## Begin Text segment
Most helpful customer reviews
3 of 4 people found the following review helpful.
A must-read for political mechanics
By F. X. Flinn
Jay's recounting of the 2010 Minnesota Senate election recount process kept this political junkie up until the wee hours on a straight-thru read after picking it up at 10pm. A terrific combination of exegesis and context -- you get a clear understanding of where the votes are that might change the outcome, the rules under which Minnesota proceeds, the strategic options available to both campaigns, and the background on the key players who are integrating this in real-time.
As someone who works most elections locally and who has participated in a couple of recounts, the lessons of this recount are the enduring lessons common to all close elections: the more information your campaign can develop, and the larger the pool of volunteers and staff you can marshal during the recount, the more likely it is you'll win. There are some telling moments in this book where the Coleman campaign shoots itself in the foot by challenging absentee ballot submissions the Franken campaign is willing to accept, even though the Franken campaign suspects the vote may be in Coleman's favor. How can this happen? The Franken campaign's voter database is nearly complete in its rating of Minnesota voters, while the Coleman lists are so incomplete and out of date as to be essentially useless. The Franken campaign realizes within days of the election that absentee ballots are going to trend in Franken's favor by comparing lists of who took an absentee ballot with their database. Their main task becomes that of making sure absentee ballots wrongly put aside on election day as not being submitted correctly are counted. They succeed, and Franken's vote totals climb.
There are important lessons here for anyone involved in any kind of election work. A fast, breezy who-done-it for political geeks everywhere.
4 of 6 people found the following review helpful.
Good look at a long, involved political process.
By Jill Meyer
Jay Weiner has written a relatively even-handed look at the recount and ensuing law suit of the Minnesota 2008 Senate race. This was a race that seemed to excite very few voters in the state because both major party candidates were unpopular. Al Franken, the comedian and writer, claimed the mantle of the late liberal senator, Paul Wellstone, but was personally disagreeable to many Democratic voters. Obama carried the state by a fairly large margin, making a win for Franken almost a sure-thing. However, thousands of Democrats seemed to enter the polling booths and vote for Obama and then either not vote in the Senate race, or voted for Barkley - the third-party candidate, who gained 15% of the vote - or voted for Minnesota's incumbent senator, Norm Coleman. Coleman, a former DFL'er who changed party affiliation to Republican and won the 2002 Senate race, basically because the incumbent, Democrat Paul Wellstone, was killed in a small-plane crash a few weeks before that election. So neither candidate - Franken or Coleman - had endeared themselves to the voting public in their nasty and expensive Senate race.
## End Text segment
- _Required task 1_: Reproduce the part of the book reviews between "Most helpful customer" and "this in real-time.", inclusive.
The book reviews and the records are independent of each other.
## Begin The records
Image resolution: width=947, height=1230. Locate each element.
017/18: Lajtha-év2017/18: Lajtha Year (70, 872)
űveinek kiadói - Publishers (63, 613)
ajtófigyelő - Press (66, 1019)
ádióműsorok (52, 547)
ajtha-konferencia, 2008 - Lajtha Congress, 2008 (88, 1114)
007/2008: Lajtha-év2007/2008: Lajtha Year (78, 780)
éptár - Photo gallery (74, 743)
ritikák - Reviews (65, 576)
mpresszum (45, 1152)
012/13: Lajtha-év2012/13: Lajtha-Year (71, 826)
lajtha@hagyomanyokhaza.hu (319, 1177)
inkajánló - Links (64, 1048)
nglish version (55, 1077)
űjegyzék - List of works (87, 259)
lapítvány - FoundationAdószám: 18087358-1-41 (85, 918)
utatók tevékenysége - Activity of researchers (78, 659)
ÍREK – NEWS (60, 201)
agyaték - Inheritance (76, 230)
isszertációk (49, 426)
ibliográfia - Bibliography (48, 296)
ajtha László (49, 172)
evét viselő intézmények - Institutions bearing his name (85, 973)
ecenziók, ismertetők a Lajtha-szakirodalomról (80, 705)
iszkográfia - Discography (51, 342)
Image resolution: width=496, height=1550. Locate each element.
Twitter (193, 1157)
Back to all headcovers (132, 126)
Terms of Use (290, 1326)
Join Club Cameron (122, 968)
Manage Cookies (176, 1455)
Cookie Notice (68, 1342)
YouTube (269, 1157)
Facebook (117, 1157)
## End The records
- _Required task 2_: Transcribe word for word the records between the line containing "isszertációk (49, 426)" and the line containing "Terms of Use (290, 1326)", inclusive, and give only those lines.

- _Task solution 1_:
Most helpful customer reviews
3 of 4 people found the following review helpful.
A must-read for political mechanics
By F. X. Flinn
Jay's recounting of the 2010 Minnesota Senate election recount process kept this political junkie up until the wee hours on a straight-thru read after picking it up at 10pm. A terrific combination of exegesis and context -- you get a clear understanding of where the votes are that might change the outcome, the rules under which Minnesota proceeds, the strategic options available to both campaigns, and the background on the key players who are integrating this in real-time.

- _Task solution 2_:
isszertációk (49, 426)
ibliográfia - Bibliography (48, 296)
ajtha László (49, 172)
evét viselő intézmények - Institutions bearing his name (85, 973)
ecenziók, ismertetők a Lajtha-szakirodalomról (80, 705)
iszkográfia - Discography (51, 342)
Image resolution: width=496, height=1550. Locate each element.
Twitter (193, 1157)
Back to all headcovers (132, 126)
Terms of Use (290, 1326)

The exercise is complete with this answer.